GIVEN TASK: In the entries below, swap "Member" for "Guest" in the lines from the one containing "Task: Click the $145.00 Member early price" through the one containing "Action: [616, 295]", and write out only those lines with no other change. Leave the pictures out.

GIVEN DATA:
========

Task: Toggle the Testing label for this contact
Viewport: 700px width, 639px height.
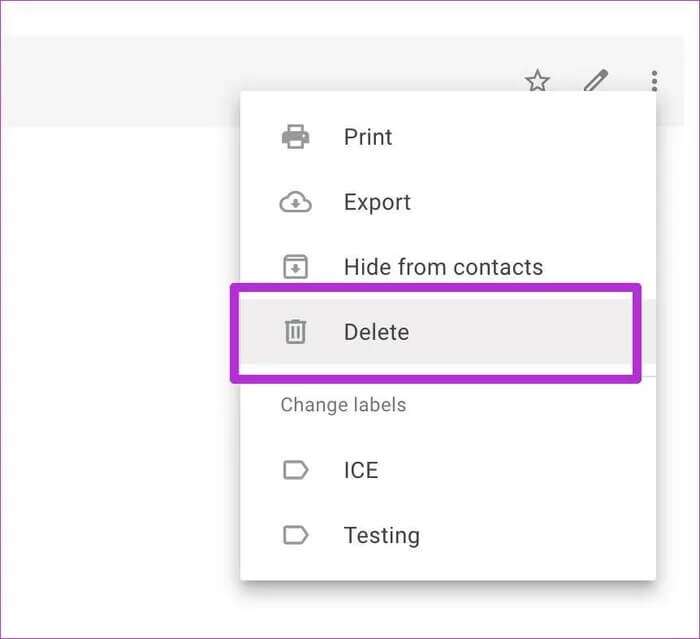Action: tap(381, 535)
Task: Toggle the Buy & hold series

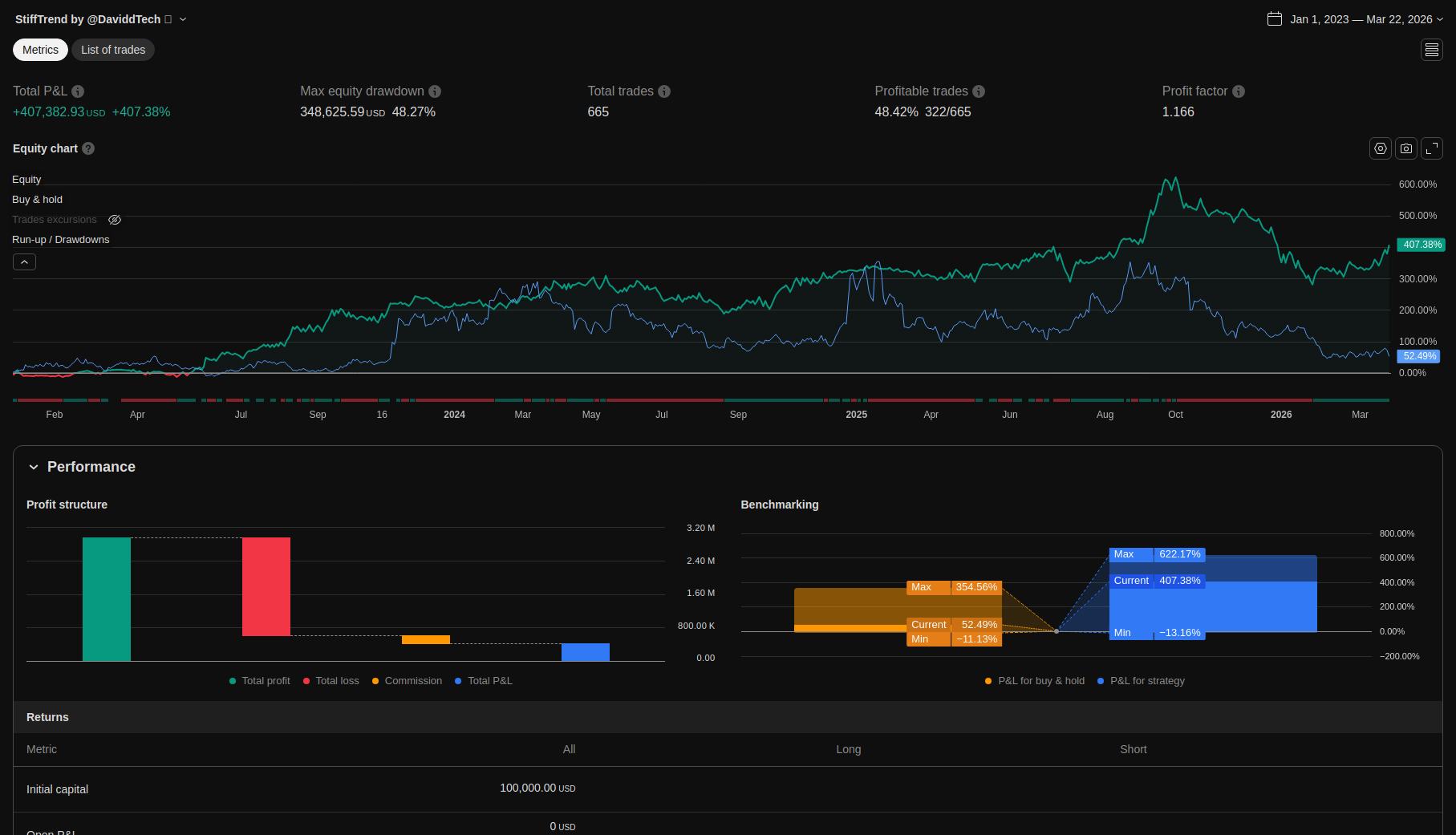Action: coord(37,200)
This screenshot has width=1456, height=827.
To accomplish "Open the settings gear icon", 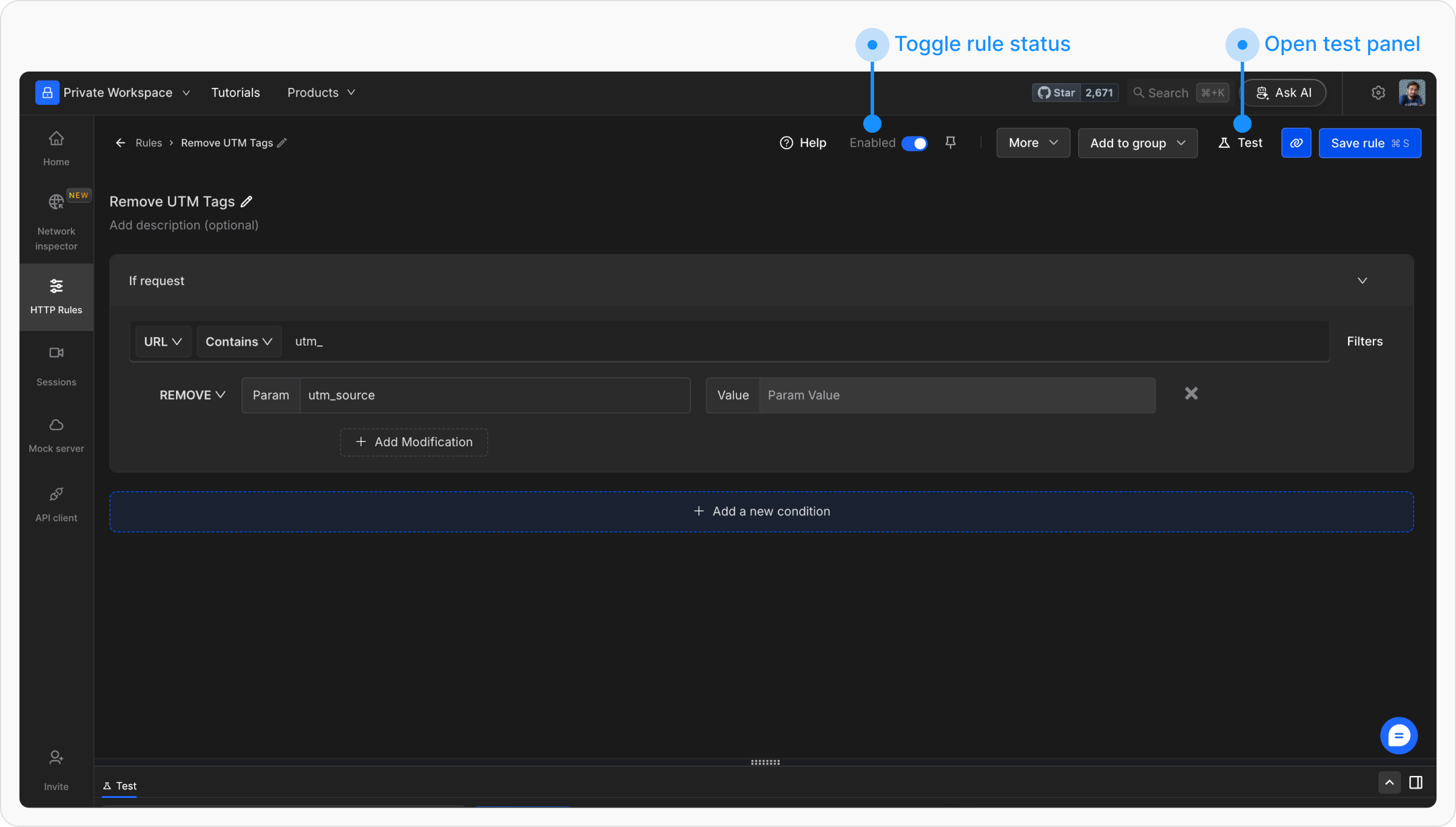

========

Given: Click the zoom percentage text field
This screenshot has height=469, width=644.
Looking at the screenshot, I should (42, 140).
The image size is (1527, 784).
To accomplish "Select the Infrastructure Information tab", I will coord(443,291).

========

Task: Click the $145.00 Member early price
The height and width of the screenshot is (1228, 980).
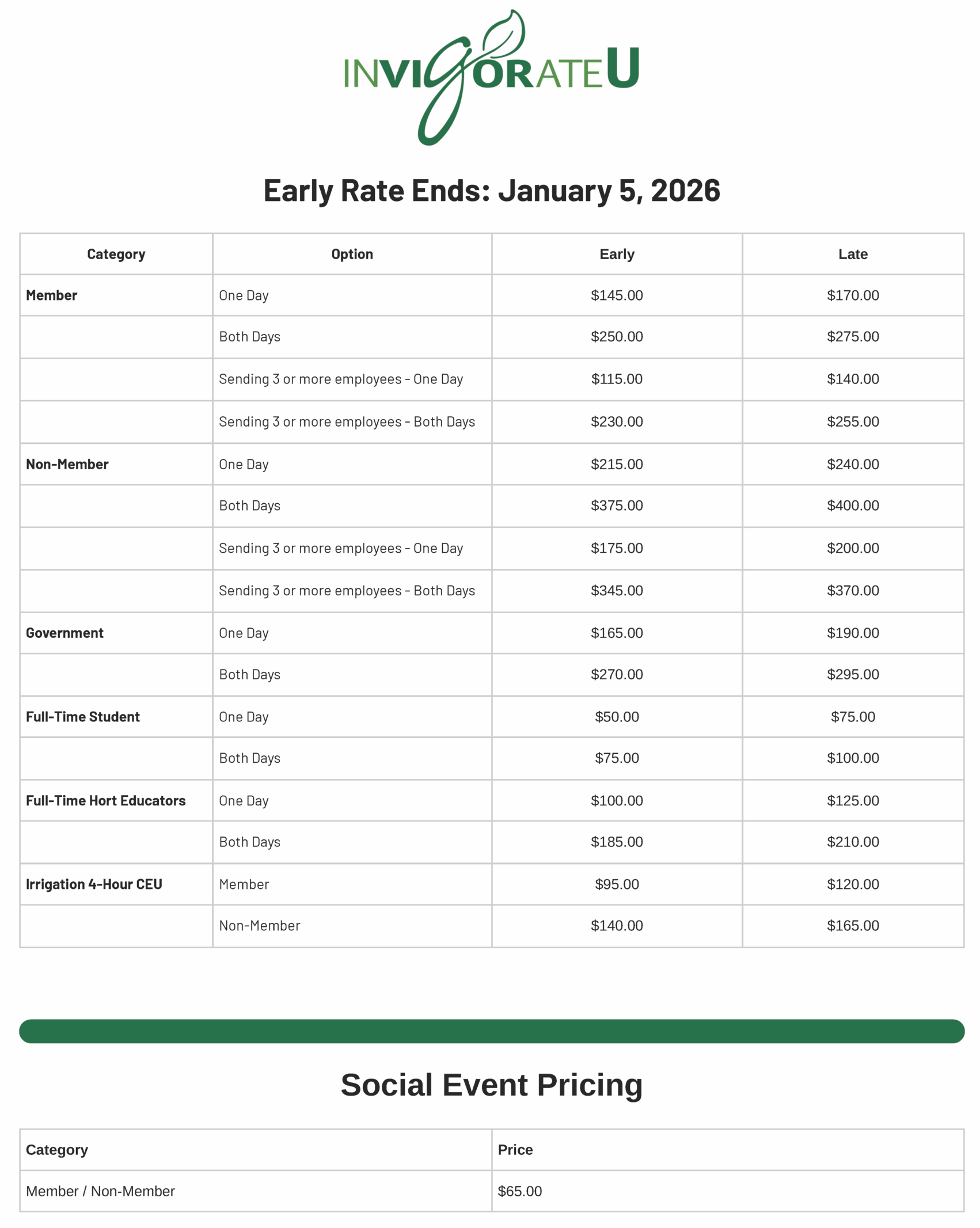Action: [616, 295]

========

COMPLETE RESPONSE:
Task: Click the $145.00 Guest early price
The height and width of the screenshot is (1228, 980).
Action: [616, 295]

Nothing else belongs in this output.